Leave out the pictures and retype exactly the lines from the one with "Click the comment count number 4" through the end of the records.
<<<<
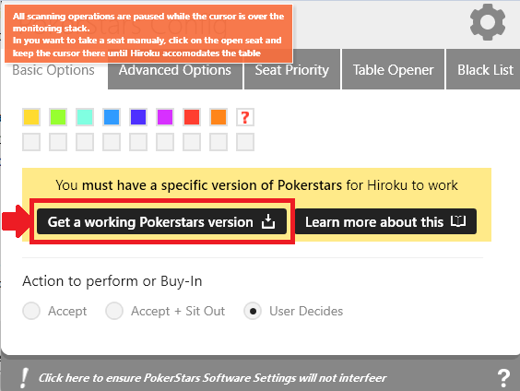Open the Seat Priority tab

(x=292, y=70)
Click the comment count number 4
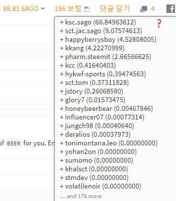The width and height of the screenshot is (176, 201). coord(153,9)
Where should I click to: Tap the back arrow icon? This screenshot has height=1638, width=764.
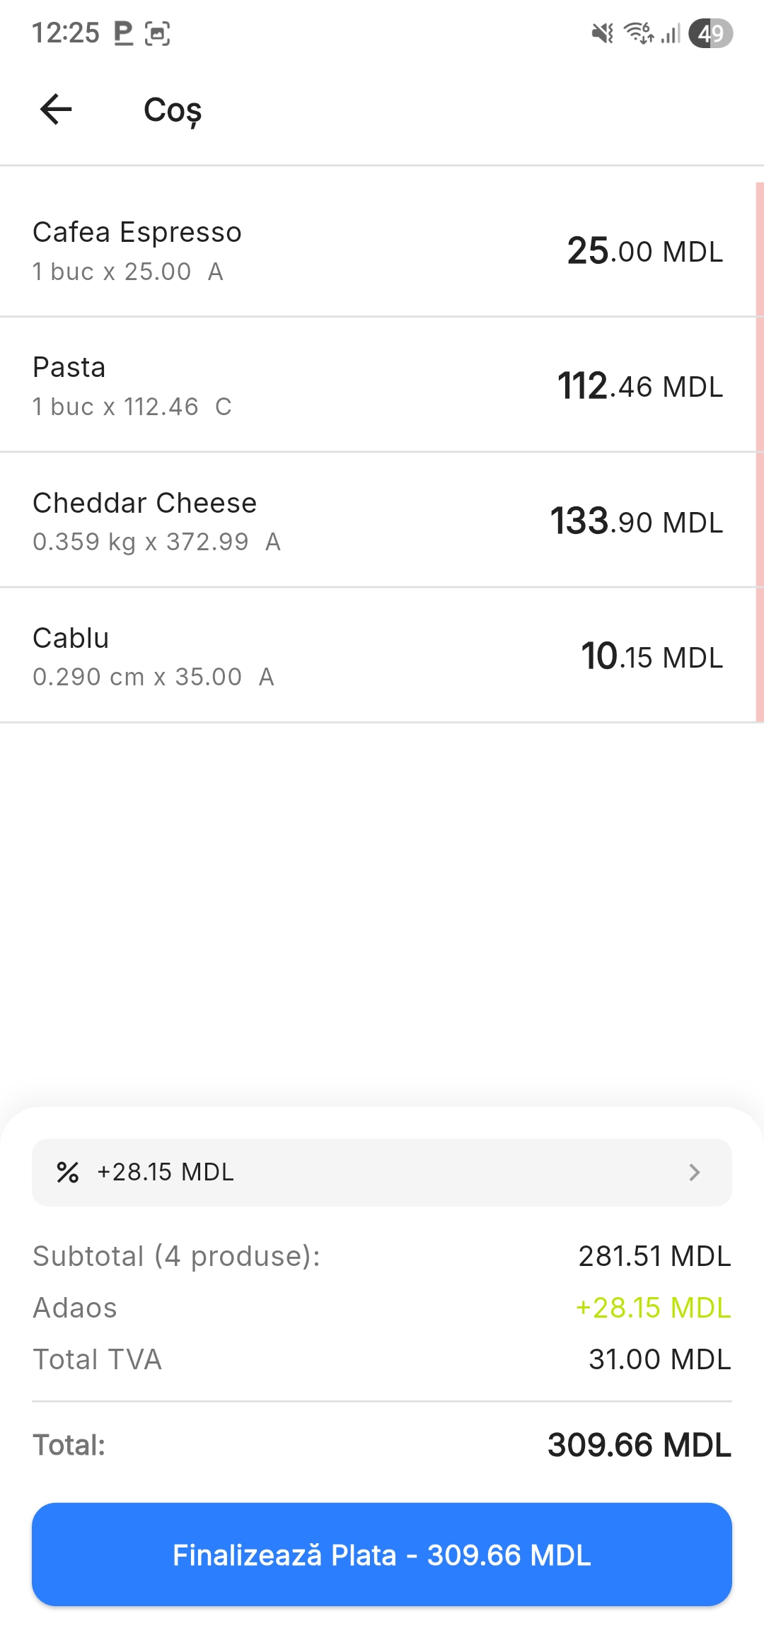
>>>>
Result ->
Click the comment count number 4
The width and height of the screenshot is (176, 201). coord(153,9)
Where should I click to: Tap the back arrow icon? This screenshot has height=1638, width=764.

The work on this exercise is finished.